• _Task requirements_:
A. Please transcribe the passage of the FGCom thread starting with "EDIT: as it" and going on through "See branch Issue-72_audioOptimization.".
B. In the FGCom thread, which branch holds the small optimization that hbeni says is ready?

Slowing the send rate in RadioGUI had no affect on the audio. It does make the ptt less responsive, however it appears to be much easier on the cpu. We might need to tweek to for optimal balance.

Edit: I added several more debug messages:

float signalMatchFilter; 
fgcom_radiowave_freqConvRes rmt_frq_p = FGCom_radiowaveModel::splitFreqString(rmt.radios[ri].frequency); 
pluginDbg("mumble_onAudioSourceFetched():       Ping 1");
std::unique_ptr<FGCom_radiowaveModel> radio_model_lcl(FGCom_radiowaveModel::selectModel(lcl.radios[lri].frequency)); 
pluginDbg("mumble_onAudioSourceFetched():       Ping 2");
std::unique_ptr<FGCom_radiowaveModel> radio_model_rmt(FGCom_radiowaveModel::selectModel(rmt.radios[ri].frequency)); 
pluginDbg("mumble_onAudioSourceFetched():       Ping 3");

The results show a little closer where the time is lost:

FGCom [2021-02-14 22:39:09.543]: [DBG] mumble_onAudioSourceFetched():       volume='1.000000'
FGCom [2021-02-14 22:39:09.546]: [DBG] mumble_onAudioSourceFetched():       Ping 1
FGCom [2021-02-14 22:39:09.549]: [DBG] mumble_onAudioSourceFetched():       Ping 2
FGCom [2021-02-14 22:39:09.552]: [DBG] mumble_onAudioSourceFetched():       Ping 3
FGCom [2021-02-14 22:39:09.558]: [DBG] mumble_onAudioSourceFetched():       local_radio=0  frequency 121.0000 matches!
hbeni commented 3 years ago

We might need to tweek to for optimal balance.

Just added commit to master, which lets user tweak easily (fgfs protocol can be tweaked at the protocol invocation at fgfs launcher): ae64242114 (in the Options dialog)

EDIT: as it turns out this is quite cool. Tuning the radioGUI down to 1Hz makes the debug log way more readable.

hbeni commented 3 years ago

Hey, @mill-j I finally have a small optimization ready, that is not as invasive as my other two attempts: See branch Issue-72_audioOptimization.

Item position entries:

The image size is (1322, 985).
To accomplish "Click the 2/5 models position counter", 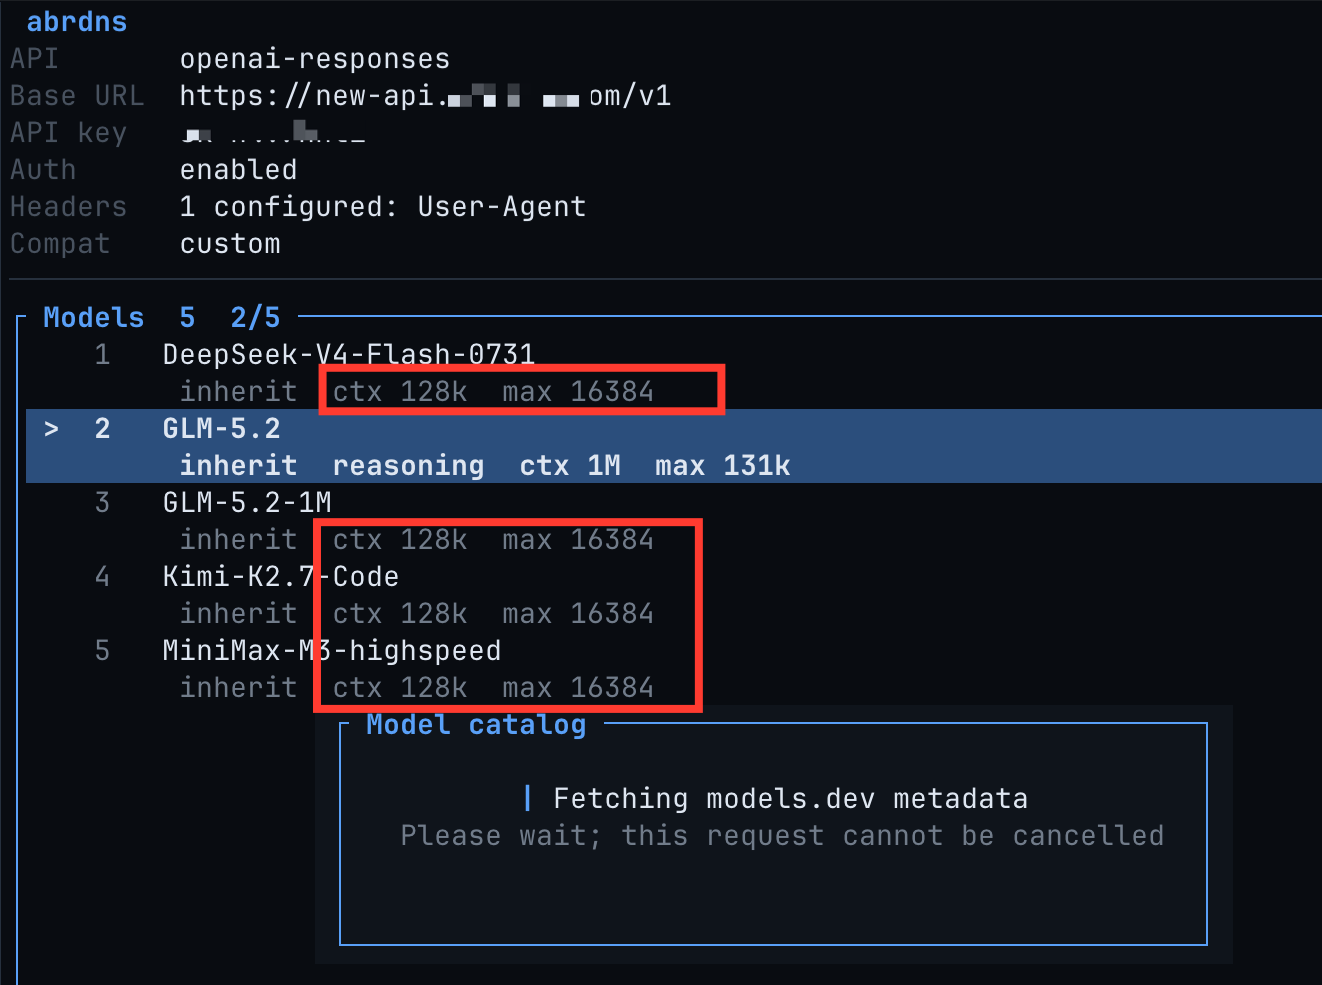I will click(x=255, y=318).
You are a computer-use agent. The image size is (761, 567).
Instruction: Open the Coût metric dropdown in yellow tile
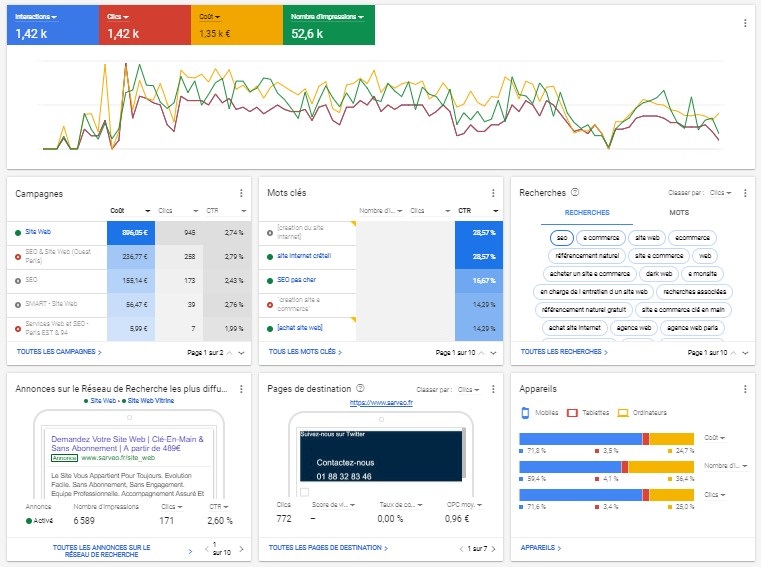[x=209, y=17]
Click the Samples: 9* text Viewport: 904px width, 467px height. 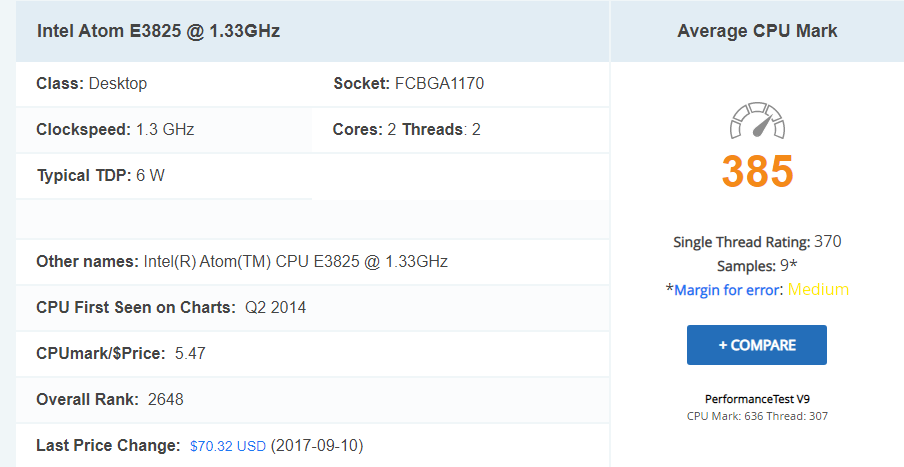pos(756,265)
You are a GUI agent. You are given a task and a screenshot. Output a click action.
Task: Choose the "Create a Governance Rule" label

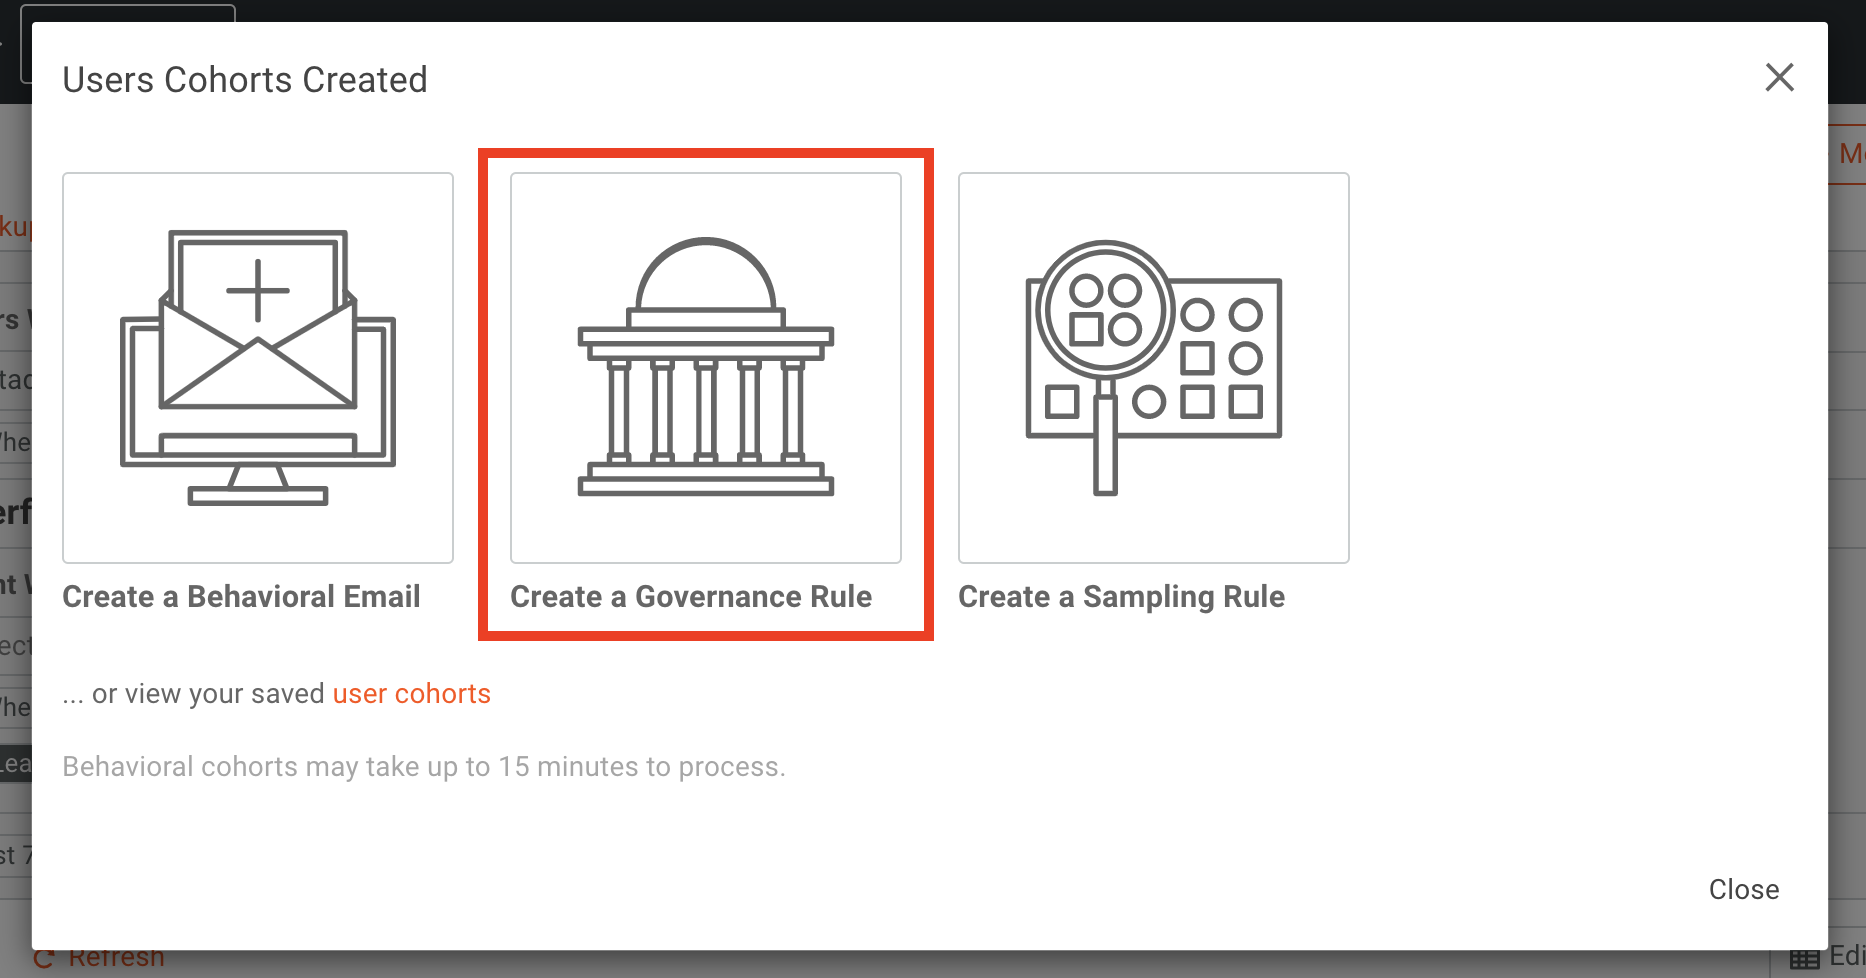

• _The solutions_:
A.
EDIT: as it turns out this is quite cool. Tuning the radioGUI down to 1Hz makes the debug log way more readable.

hbeni commented 3 years ago

Hey, @mill-j I finally have a small optimization ready, that is not as invasive as my other two attempts: See branch Issue-72_audioOptimization.

B. Issue-72_audioOptimization